---------- TEXT PROVIDED ----------
The man who was burned in Tuesday’s boat explosion has been identified by the Mohave County Sheriff’s Office as David Lee Cramer, 55, of Lake Havasu City.

Cramer suffered significant burns to his lower extremities and he was flown to University Medical Center in Las Vegas for treatment, sheriff’s deputies said. Hospital staff declined to give an update on Cramer’s condition Wednesday evening.

Cramer was the only occupant aboard his 32-foot boat when for unknown reasons there was an explosion on the boat while he was about 100 yards from the shoreline of Site Five, north of the Site Six launch ramp on the Island.

Lake Havasu City fire officials said Cramer escaped the fire by jumping from the boat and he was rescued by bystanders traveling nearby in a pontoon boat who saw Cramer floating next to the fully engulfed boat.

Cramer was taken to the Site Six launch ramp where he was treated by medical responders before being taken to Havasu Regional Medical Center. He was flown to Las Vegas shortly after.

The boat fire spread to nearby brush and the damage was contained to a 4-by-15-foot area. No one else was injured in the incident.

Fire officials said Cramer is known to occupy the Site Six area and lives on the boat destroyed in the fire. He was hospitalized in April for superficial burns he sustained while working on the same boat at Site Six and his boat was known to have issues in the past.

This was the second boat fire in the span of a week on Lake Havasu. The other boat explosion happened Saturday and left two with minor injuries.

Battalion Chief Mike Quijada urges boaters to continue common safety practices when operating any vessels.

Improper ventilation when starting a boat is the most common cause of boat fires, Quijada said.

“Don’t forget to turn on the boat’s blower and clear out the engine compartment before starting a boat,” Quijada said. “Make sure the blower is operational and use it every time you start the engine.”

Other common mistakes boaters make that lead to fires include storing fuel on the boat and smoking when there are pressurized cylinders present, such as a propane tank.

Quijada asks boaters to also be mindful of potential electrical issues by making sure all the boat’s ground wires are tight.
----------
> _APPLY WHAT YOU READ_
**a)** In the boat fire article, rewrite the passage starting with "Improper ventilation when" and going on through "a propane tank.", with "blower" changed to "ventilation fan" everywhere it appears.
**b)** Which mistakes does the boat fire article say Battalion Chief Mike Quijada identifies as common causes of boat fires?
**c)** According to the boat fire article, how far was Cramer from the shoreline of Site Five when the explosion happened?
---------- RECORDS SHOWN ----------
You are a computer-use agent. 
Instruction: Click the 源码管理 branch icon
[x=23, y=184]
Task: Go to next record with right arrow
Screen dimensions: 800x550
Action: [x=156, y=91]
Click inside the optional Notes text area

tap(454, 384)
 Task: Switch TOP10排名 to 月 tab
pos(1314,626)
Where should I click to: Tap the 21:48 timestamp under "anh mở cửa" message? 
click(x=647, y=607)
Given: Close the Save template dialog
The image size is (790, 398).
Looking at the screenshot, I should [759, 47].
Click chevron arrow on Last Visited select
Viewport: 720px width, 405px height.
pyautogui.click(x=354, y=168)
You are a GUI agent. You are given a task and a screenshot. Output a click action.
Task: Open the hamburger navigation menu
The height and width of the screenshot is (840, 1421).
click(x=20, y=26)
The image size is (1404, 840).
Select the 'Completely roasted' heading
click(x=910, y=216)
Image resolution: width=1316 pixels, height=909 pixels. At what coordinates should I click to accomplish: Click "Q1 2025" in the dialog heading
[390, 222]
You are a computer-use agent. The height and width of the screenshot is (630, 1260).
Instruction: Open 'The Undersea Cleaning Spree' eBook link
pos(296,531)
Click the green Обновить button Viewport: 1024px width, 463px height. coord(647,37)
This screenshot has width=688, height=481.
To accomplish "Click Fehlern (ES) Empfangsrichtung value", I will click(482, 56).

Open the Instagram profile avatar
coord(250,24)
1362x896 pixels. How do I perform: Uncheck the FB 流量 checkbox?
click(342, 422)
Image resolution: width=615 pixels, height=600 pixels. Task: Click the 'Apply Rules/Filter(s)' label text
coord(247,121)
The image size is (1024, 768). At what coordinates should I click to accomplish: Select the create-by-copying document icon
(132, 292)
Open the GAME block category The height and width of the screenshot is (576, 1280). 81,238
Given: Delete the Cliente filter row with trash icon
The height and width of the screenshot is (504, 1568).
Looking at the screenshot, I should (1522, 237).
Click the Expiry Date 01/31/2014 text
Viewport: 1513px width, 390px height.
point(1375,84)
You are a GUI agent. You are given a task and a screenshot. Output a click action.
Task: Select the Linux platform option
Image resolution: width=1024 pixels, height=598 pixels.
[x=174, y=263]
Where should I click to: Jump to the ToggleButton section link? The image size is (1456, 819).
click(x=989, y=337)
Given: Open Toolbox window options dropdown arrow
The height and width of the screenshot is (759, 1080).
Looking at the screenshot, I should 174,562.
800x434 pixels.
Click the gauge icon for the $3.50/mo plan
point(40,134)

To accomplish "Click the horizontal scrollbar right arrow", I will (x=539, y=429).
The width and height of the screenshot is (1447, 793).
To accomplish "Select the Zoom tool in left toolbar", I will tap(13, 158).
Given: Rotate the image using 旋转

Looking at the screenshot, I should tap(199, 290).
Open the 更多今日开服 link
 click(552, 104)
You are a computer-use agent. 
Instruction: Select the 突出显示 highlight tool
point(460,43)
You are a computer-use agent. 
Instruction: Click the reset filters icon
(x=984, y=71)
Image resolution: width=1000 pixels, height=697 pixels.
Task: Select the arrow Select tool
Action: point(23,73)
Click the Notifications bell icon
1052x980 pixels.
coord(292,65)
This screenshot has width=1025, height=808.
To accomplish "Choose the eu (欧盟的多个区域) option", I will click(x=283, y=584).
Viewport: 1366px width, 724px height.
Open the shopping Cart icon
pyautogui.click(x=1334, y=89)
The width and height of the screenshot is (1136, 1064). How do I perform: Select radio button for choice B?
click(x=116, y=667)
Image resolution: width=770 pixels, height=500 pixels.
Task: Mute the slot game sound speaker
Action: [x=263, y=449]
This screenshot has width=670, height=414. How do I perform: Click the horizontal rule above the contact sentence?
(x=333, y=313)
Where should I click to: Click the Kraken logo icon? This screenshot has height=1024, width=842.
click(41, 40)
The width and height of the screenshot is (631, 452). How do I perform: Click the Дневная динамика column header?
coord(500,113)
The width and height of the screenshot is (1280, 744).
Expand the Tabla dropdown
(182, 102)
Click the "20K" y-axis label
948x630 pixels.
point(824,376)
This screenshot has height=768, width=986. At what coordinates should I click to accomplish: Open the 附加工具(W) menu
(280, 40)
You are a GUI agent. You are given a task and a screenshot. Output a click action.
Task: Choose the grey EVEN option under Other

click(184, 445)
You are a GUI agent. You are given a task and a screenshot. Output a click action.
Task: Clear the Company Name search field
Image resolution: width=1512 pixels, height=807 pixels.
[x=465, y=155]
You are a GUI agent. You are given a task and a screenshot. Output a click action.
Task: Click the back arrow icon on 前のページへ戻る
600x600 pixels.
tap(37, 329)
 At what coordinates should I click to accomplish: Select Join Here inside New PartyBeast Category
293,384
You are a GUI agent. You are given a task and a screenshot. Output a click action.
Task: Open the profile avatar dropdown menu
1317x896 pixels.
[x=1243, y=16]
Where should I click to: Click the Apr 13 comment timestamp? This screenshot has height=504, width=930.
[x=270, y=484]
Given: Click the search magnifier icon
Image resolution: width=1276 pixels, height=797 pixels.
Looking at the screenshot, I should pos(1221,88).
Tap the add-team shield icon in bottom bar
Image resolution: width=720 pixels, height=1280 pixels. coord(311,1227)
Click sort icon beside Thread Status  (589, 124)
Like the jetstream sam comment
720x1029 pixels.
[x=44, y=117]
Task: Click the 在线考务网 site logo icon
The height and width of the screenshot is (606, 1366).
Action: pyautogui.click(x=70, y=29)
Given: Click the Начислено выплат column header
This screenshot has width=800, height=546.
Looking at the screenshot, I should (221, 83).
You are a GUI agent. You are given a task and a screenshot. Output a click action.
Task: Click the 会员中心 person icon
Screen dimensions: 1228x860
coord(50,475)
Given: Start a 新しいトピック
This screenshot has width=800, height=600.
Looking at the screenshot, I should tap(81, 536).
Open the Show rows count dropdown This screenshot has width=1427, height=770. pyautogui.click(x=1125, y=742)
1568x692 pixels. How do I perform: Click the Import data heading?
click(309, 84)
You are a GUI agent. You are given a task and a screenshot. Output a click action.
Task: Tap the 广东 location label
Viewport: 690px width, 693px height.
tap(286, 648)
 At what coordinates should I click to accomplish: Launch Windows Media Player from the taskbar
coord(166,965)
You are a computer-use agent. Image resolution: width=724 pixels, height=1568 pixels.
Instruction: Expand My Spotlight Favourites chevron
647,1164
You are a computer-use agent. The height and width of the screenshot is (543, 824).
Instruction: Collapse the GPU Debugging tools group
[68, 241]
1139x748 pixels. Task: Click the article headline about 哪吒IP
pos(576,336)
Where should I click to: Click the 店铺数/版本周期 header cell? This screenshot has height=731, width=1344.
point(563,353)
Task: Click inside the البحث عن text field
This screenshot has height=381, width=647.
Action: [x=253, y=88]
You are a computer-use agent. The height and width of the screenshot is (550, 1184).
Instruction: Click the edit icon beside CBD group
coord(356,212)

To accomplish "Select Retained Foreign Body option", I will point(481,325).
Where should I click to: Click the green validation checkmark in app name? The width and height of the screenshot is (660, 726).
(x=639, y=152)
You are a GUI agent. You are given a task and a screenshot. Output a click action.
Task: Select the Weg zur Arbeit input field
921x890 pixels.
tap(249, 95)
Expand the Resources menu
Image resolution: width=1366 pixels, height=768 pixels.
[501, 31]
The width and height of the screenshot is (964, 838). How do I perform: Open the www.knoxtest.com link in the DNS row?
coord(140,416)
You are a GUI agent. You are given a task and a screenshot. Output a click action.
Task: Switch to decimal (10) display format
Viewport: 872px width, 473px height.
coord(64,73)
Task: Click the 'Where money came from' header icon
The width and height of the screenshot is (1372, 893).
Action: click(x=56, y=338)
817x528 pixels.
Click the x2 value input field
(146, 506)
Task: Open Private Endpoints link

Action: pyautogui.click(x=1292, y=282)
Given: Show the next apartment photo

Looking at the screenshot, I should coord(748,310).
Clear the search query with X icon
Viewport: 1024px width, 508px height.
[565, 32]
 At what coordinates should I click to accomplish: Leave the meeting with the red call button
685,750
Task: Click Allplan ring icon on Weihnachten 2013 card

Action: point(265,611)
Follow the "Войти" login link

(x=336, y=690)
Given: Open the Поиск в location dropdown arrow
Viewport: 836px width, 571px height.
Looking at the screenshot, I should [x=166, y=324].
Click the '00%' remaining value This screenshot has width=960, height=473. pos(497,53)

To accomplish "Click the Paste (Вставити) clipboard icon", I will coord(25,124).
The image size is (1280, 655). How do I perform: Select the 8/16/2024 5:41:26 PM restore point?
----------
> _LIST OF ANSWERS_
**a)**
Improper ventilation when starting a boat is the most common cause of boat fires, Quijada said.

“Don’t forget to turn on the boat’s ventilation fan and clear out the engine compartment before starting a boat,” Quijada said. “Make sure the ventilation fan is operational and use it every time you start the engine.”

Other common mistakes boaters make that lead to fires include storing fuel on the boat and smoking when there are pressurized cylinders present, such as a propane tank.

**b)**
- Improper ventilation when starting a boat
- Storing fuel on the boat
- Smoking when there are pressurized cylinders present, such as a propane tank

**c)** About 100 yards